- ABOUT THIS TASK:
Every line below that contains the word "will" must be copied.

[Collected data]
##############################

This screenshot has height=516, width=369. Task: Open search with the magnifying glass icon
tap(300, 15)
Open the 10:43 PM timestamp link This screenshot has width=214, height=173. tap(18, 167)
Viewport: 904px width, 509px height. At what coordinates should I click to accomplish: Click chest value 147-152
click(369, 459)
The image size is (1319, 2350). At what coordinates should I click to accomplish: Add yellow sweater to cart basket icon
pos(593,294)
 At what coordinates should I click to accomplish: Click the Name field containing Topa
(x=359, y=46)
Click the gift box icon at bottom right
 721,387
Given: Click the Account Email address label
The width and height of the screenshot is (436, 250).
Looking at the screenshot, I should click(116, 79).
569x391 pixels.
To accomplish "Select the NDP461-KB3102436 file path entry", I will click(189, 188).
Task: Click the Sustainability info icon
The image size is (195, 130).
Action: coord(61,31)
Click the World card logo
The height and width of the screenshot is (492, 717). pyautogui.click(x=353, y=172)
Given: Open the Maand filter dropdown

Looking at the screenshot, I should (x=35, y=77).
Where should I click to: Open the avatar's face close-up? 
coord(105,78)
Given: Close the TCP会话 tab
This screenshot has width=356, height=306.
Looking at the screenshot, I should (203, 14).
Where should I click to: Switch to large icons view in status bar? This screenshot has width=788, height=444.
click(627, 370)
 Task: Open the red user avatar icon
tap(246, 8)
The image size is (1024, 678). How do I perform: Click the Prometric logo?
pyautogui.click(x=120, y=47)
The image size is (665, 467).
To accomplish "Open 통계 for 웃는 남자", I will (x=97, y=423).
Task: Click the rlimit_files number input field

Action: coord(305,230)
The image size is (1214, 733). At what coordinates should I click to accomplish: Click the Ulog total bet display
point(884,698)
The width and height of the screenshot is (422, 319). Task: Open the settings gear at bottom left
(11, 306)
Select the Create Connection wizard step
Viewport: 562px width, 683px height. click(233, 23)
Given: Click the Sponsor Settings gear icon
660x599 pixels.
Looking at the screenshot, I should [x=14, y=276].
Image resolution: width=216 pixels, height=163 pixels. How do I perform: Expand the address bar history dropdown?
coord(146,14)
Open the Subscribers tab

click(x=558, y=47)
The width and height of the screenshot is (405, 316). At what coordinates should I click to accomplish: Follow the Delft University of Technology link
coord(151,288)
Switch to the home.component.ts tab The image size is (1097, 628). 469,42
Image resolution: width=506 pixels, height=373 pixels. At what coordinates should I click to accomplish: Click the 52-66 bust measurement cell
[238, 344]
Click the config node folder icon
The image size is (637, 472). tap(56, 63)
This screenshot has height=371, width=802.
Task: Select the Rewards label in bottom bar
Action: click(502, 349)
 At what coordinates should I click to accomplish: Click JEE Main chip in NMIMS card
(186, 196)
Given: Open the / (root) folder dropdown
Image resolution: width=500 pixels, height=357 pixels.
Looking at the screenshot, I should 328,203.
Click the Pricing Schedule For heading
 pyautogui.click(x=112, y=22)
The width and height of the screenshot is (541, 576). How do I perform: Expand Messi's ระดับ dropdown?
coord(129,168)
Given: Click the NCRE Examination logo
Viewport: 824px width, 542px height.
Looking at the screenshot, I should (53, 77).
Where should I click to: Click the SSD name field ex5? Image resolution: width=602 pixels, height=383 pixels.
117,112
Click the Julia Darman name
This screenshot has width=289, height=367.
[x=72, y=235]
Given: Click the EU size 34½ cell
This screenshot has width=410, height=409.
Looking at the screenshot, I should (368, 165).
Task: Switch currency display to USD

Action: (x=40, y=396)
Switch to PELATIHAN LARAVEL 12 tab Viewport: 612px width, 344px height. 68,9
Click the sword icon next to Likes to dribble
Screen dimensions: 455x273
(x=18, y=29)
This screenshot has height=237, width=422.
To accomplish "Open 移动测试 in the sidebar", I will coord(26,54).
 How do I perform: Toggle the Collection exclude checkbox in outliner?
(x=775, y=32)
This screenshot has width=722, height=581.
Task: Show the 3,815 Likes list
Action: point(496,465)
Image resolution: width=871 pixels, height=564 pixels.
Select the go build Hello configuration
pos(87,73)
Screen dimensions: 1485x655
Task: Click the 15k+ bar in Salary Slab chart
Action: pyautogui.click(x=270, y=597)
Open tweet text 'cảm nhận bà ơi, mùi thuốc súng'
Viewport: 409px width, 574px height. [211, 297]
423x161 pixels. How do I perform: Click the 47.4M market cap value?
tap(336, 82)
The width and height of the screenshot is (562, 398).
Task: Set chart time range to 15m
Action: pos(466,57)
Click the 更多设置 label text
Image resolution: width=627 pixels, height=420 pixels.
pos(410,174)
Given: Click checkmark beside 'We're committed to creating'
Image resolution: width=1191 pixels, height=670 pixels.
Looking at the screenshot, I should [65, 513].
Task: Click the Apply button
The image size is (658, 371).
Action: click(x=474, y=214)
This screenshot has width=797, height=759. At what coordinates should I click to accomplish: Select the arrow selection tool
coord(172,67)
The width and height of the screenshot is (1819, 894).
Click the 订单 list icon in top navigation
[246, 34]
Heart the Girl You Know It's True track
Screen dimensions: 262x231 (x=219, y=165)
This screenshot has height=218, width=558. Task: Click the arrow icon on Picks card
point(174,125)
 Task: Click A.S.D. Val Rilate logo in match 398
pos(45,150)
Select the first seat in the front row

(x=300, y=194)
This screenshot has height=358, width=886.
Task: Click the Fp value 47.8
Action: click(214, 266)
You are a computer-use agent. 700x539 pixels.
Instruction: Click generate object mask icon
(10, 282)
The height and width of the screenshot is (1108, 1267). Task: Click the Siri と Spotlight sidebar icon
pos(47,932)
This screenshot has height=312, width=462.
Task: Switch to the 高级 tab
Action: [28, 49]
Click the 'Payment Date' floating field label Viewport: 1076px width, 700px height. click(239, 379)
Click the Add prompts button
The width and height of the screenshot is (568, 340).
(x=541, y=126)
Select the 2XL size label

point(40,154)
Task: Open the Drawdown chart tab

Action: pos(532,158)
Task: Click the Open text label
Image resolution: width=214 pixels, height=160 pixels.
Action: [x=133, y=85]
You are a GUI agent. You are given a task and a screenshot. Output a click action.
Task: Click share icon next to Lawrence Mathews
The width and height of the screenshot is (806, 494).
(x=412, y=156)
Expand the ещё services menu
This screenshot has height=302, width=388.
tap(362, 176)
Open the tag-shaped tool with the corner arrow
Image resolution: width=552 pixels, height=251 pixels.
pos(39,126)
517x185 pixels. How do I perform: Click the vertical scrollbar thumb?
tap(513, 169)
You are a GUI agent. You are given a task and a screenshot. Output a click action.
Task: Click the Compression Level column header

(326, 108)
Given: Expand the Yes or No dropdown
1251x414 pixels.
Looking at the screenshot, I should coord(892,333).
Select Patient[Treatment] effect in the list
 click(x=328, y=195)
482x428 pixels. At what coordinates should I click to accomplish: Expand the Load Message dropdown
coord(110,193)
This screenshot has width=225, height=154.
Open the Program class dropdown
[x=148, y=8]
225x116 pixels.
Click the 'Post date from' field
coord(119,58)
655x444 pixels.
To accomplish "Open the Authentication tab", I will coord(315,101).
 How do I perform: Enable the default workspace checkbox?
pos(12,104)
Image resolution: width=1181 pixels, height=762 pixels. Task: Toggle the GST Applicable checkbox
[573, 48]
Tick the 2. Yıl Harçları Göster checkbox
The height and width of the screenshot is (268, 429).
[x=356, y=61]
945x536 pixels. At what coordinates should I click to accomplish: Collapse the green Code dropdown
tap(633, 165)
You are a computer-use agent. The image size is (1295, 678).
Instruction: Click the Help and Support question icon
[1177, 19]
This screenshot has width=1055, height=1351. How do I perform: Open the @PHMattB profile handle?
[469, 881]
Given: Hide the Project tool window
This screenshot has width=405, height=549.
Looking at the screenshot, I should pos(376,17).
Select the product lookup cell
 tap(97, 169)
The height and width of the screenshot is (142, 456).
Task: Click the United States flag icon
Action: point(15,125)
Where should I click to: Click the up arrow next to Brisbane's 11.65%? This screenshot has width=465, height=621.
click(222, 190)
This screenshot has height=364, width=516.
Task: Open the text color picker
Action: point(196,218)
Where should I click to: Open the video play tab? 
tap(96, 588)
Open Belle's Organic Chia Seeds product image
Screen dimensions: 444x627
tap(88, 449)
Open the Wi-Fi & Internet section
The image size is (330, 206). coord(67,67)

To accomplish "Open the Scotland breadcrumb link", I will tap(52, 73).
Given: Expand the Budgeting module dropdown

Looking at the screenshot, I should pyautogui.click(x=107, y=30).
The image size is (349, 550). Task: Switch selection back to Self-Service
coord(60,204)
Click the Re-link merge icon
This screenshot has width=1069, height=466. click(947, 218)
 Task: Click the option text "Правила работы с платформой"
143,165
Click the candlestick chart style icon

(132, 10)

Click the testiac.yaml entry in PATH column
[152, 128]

##############################

- PROBLEM SOLUTION:
To accomplish "Select the NDP461-KB3102436 file path entry", I will click(189, 188).
To accomplish "Open 통계 for 웃는 남자", I will (x=97, y=423).
To accomplish "Open 移动测试 in the sidebar", I will coord(26,54).
To accomplish "Open the Authentication tab", I will coord(315,101).
To accomplish "Open the Scotland breadcrumb link", I will tap(52, 73).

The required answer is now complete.